The third corner of the triangle - History - offered possible answers. I consulted with the County Louth Historical Society, asking them if they were aware of any Scottish migrations into the area. The Society responded that there had been at least three Scottish movements into County Louth in the mid- to late 1700s. There was a group of Scottish mercenaries who were sent to man a fort near where I suspect my ancestor was born. There was also a group of skilled weavers who moved to the port city of Drogheda. A third wave of immigration occurred as Lowlanders from the Border Reiver area were swept out of Scotland and into Ireland by the Lowland Clearances beginning in 1760.

My first circuit of the DNA-Geography-History triangle has produced intriguing and unexpected insight into my deeper family history, based on the absence of a DNA match.

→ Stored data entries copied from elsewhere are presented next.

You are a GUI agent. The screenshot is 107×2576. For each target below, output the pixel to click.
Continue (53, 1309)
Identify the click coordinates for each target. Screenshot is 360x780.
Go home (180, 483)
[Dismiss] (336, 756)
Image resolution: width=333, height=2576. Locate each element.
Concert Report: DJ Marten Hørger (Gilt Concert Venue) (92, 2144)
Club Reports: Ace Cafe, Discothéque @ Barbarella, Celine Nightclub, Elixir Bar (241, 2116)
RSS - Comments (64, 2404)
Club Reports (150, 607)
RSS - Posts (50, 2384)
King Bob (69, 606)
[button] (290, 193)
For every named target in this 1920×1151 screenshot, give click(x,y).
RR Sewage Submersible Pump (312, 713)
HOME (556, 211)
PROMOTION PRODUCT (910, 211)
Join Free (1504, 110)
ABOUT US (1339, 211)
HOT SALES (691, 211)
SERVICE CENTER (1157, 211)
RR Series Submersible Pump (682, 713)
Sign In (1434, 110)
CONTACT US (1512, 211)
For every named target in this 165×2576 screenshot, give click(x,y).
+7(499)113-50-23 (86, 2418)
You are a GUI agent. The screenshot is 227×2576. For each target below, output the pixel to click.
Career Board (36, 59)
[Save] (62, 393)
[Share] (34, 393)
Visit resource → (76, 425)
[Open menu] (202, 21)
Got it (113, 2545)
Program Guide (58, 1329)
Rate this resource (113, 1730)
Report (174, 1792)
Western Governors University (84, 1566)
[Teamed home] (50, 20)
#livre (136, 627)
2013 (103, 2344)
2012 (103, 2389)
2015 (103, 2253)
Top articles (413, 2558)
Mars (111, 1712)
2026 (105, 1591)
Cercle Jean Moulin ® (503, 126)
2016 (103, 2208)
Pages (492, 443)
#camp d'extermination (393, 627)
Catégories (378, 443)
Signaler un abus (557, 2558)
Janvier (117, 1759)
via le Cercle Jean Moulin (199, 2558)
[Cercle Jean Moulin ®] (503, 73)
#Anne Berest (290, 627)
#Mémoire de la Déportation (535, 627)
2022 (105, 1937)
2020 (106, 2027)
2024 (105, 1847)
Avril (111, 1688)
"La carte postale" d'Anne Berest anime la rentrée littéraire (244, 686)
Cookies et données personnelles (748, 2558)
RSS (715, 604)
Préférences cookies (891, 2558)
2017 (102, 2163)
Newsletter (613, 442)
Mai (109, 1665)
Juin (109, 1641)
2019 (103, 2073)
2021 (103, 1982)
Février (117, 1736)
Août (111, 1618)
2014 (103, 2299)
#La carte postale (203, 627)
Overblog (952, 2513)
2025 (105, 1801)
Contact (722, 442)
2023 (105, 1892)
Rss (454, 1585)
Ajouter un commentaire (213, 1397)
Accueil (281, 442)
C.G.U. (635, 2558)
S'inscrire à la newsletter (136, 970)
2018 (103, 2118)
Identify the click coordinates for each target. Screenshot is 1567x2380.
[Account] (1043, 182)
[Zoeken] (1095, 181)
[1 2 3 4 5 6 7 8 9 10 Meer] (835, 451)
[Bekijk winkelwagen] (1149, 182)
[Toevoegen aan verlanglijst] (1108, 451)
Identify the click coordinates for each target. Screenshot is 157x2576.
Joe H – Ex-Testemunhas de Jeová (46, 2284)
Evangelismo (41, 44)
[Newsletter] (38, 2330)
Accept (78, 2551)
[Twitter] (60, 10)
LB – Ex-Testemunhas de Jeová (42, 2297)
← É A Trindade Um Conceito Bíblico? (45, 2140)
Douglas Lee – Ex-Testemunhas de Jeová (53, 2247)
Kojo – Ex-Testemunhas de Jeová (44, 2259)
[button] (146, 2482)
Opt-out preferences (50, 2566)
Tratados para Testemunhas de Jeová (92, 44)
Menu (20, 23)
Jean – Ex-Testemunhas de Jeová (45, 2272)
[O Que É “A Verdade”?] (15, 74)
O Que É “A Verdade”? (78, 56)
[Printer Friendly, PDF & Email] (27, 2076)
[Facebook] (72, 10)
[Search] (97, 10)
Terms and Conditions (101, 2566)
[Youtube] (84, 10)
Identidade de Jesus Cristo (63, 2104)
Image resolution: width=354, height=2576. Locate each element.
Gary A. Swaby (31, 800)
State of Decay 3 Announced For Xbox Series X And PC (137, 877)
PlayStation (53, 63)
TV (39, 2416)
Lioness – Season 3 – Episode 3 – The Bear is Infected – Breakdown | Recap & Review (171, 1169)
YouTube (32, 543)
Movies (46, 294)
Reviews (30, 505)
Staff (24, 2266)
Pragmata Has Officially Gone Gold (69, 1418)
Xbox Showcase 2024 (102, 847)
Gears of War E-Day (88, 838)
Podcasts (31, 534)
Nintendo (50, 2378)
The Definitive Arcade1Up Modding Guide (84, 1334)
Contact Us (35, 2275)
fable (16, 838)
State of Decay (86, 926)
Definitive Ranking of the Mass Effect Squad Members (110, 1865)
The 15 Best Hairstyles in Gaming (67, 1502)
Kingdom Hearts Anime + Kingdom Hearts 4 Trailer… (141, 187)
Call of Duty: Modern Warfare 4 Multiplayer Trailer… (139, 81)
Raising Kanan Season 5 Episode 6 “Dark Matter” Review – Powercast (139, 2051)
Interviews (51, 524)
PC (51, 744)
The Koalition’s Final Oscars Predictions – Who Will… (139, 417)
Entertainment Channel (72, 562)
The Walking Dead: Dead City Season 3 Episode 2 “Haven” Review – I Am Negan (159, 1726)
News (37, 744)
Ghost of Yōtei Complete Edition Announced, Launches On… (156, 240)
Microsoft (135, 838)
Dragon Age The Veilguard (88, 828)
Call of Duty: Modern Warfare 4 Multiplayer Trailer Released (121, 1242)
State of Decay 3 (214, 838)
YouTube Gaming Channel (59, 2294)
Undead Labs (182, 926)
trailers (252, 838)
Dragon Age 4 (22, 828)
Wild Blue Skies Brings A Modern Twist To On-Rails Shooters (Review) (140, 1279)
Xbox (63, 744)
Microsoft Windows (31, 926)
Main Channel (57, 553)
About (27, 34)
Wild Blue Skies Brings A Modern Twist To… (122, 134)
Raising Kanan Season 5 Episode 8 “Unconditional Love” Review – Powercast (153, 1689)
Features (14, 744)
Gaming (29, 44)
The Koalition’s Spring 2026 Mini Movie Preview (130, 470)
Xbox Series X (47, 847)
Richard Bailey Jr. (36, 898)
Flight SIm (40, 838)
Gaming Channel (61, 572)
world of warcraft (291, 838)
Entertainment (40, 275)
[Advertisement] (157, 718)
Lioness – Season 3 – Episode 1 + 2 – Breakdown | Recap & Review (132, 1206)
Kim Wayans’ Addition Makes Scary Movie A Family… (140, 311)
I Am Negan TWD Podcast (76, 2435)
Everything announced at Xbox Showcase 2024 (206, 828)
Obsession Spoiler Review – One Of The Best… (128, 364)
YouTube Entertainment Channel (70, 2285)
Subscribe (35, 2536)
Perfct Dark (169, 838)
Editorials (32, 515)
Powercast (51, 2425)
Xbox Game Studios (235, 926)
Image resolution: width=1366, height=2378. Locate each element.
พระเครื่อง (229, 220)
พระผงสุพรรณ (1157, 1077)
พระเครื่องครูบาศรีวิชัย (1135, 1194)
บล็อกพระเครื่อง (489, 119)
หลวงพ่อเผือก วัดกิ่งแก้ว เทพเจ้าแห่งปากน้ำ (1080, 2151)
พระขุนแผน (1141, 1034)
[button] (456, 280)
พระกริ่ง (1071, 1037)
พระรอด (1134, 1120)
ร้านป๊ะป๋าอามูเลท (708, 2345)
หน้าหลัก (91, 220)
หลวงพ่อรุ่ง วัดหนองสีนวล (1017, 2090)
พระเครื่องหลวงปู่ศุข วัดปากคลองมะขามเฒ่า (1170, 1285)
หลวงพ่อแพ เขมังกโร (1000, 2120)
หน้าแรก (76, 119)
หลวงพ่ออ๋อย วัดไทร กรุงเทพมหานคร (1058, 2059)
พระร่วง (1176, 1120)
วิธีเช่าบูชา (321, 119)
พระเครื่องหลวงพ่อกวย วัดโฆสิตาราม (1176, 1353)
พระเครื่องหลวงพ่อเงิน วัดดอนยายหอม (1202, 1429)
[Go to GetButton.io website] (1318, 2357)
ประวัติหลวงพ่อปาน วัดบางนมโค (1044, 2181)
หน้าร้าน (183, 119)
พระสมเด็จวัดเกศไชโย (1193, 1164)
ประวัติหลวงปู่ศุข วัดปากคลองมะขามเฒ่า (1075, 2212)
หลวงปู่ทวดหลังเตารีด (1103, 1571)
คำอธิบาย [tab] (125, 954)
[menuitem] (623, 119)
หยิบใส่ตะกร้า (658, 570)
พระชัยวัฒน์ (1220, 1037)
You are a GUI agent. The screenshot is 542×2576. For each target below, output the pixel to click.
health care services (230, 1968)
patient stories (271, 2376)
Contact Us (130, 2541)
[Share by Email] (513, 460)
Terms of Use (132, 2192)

To obtain more details of the rough sketch I now have of my family story, I plan to go to the top of the triangle again by DNA testing more people from County Louth, especially those with Scottish names, hoping it will lead me to a more complete geographical and historical picture of how my ancestors arrived in Ireland.

Most mysteries a forensic genealogist faces are not simple and require more than one tool and the use of those tools more than once. Discovering family history is often complicated. But the basic tools of forensic genealogy, photo analysis, database mining, and DNA analysis, can reveal fascinating family history not evident using conventional genealogical techniques.